Tra le giovani, pesano anche degli scandali che fanno male, Time ricorda i casi di studentesse che in preda all’alcol hanno rapporti sessuali con compagni di università poi si pentono da sobrie, denunciano lo
stupro, e la giustizia è sempre dalla loro parte. Ci sono i “club delle seconde mogli” che attirano l’attenzione sui pochi diritti dei padri divorziati, spesso privati di ogni rapporto con i figli.

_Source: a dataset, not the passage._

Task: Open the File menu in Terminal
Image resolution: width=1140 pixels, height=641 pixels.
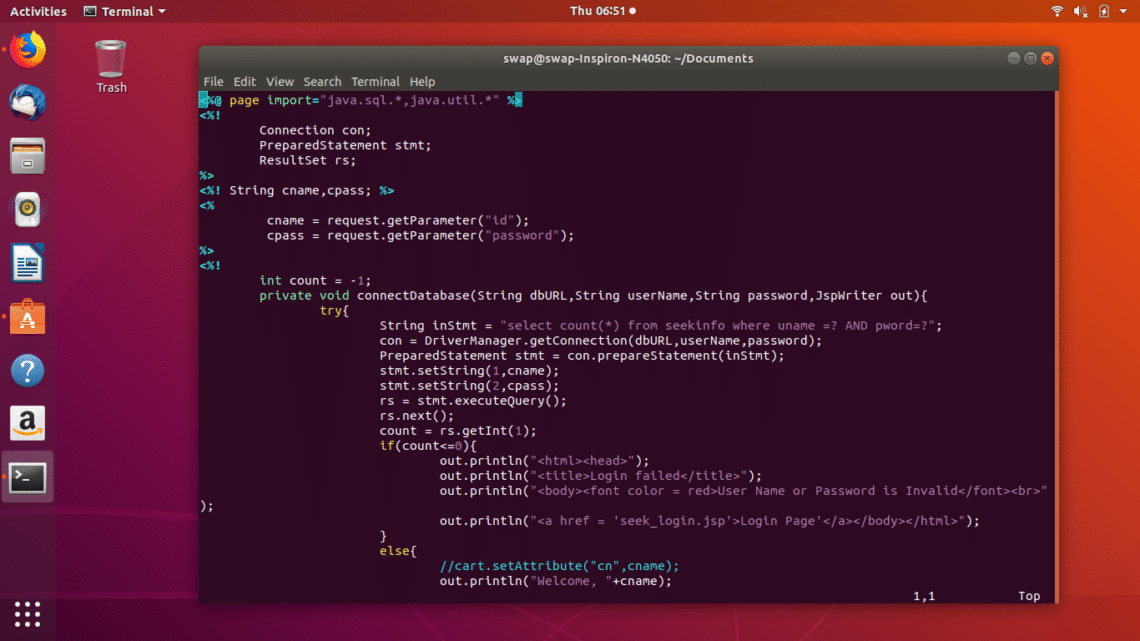Action: coord(213,81)
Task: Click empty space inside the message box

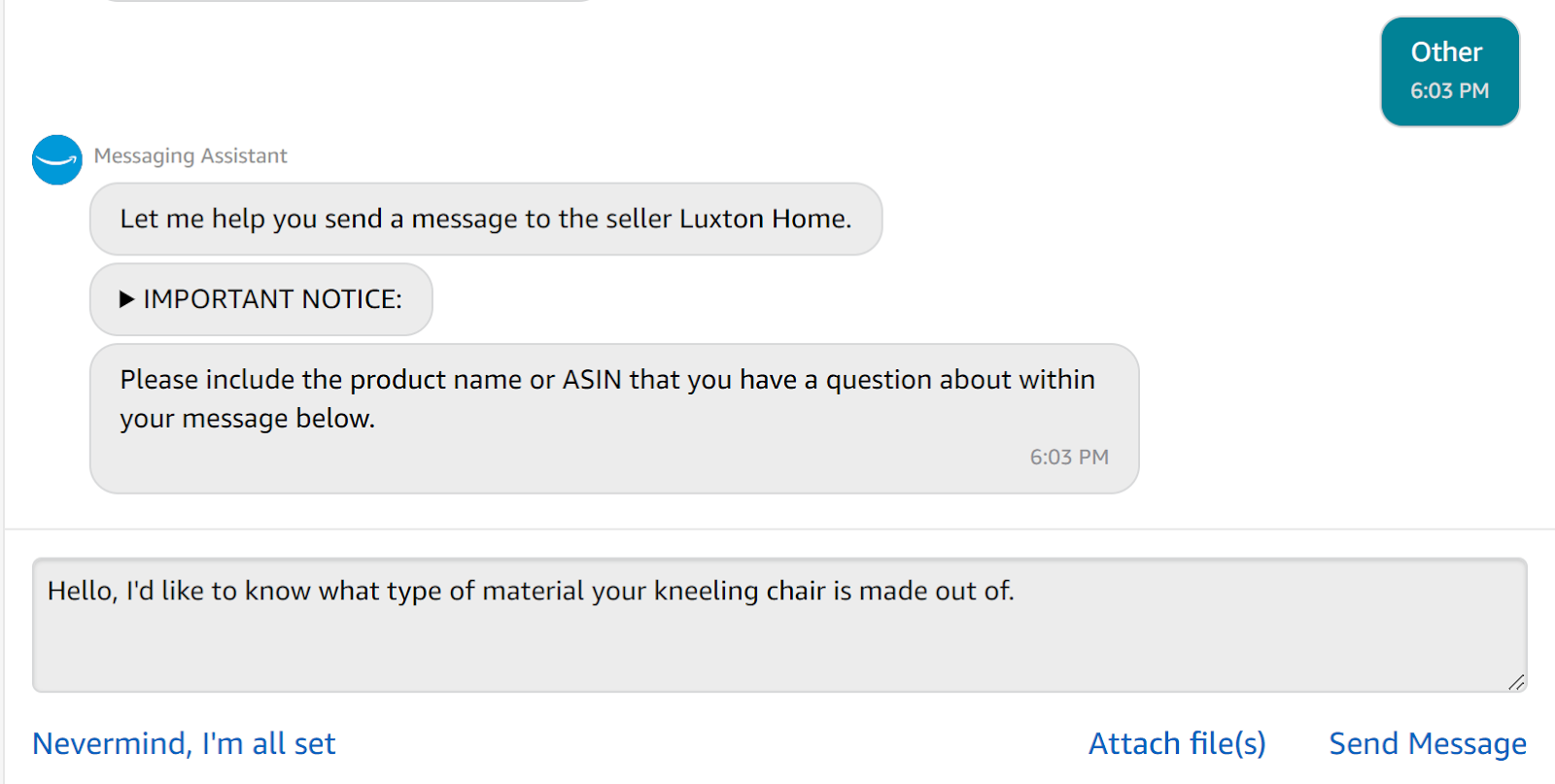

Scatta anche un fastidio verso quegli stereotipi che descrivono forme di lotta violente, un femminismo irato, acido o rancoroso. Proprio in questi giorni riemergono sulle pagine del New York Times le foto “Wanted” che la polizia di New York pubblicava per indicare le suffraggette ricercate, accusate di reati in occasione delle manifestazioni del primo Novecento per il diritto di voto. Curiosamente, è come se quelle foto di un secolo fa s’incollassero alle immagini successive, quelle delle manifesta-
per l’aborto negli anni Sessanta. Quasi che certe ragazze di oggi ricordino solo l’aspetto sgradevole di quelle battaglie, sorvolando sui risultati.

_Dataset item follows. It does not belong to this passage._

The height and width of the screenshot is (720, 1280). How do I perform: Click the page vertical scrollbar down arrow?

Il movimento “donne contro il femminismo” è stato preceduto, da altre fratture. Da tempo le chiese evangeliche, i cristiani rinati, i fondamentalisti della destra religiosa americana hanno fatto breccia anche tra giovani donne, esiste un filone anti-abortista tra le ragazze che attaccano il femminismo. Altre forme di ripensamento sono più sottili perché vengono dalle punte avanzate dell’emancipazione femminile. Ha creato uno shock il saggio di Anne-Marie Slaughter pubblicato sulla rivista progressista The Atlantic con il titolo «Perché le donne non possono avere tutto ». La Slaughter è una femminista-realista, brillante intellettuale, docente universitaria, collaboratrice della Clinton al Dipartimento di Stato, in quell’articolo ha consegnato una descrizione sofferta di quelle donne in carriera che cercano di unire al successo professionale il matrimonio perfetto, la maternità esemplare, l’educazione impeccabile dei figli, la cura estetica del proprio corpo. Poi c’è stato il “caso Mayer”, quando la chief executive di Yahoo Marissa Mayer dopo il parto decise di accorciarsi la maternità a poche settimane. Caso pubblicizzato a oltranza, da lei stessa. Creando un precedente tremendo, una pressione inaudita sulle sue dipendenti. Se vuoi essere una donna appagata devi trasformarti in Superwoman? La giornalista Cathy Young
su Time dà il giudizio più accurato su questo nuovo movimento. È sempre esistito un anti-femminismo al femminile: ricorda la Young, veniva dalle donne che difendevano un ruolo tradizionale, “casa e Chiesa”. Ma nel fenomeno Women Against Feminism la Young vede «tante ragazze che fanno le domande giuste, non sopportano gli stereotipi che riducono tutti gli uomini a predatori e tutte le donne a vittime». «Un vero movimento per l’eguaglianza — conclude l’analisi su Time — dovrebbe proteggere le vittime della violenza domestica anche quando sono uomini. Dovrebbe sostenere sia le donne che gli uomini nei loro diritti come lavoratori, e come genitori».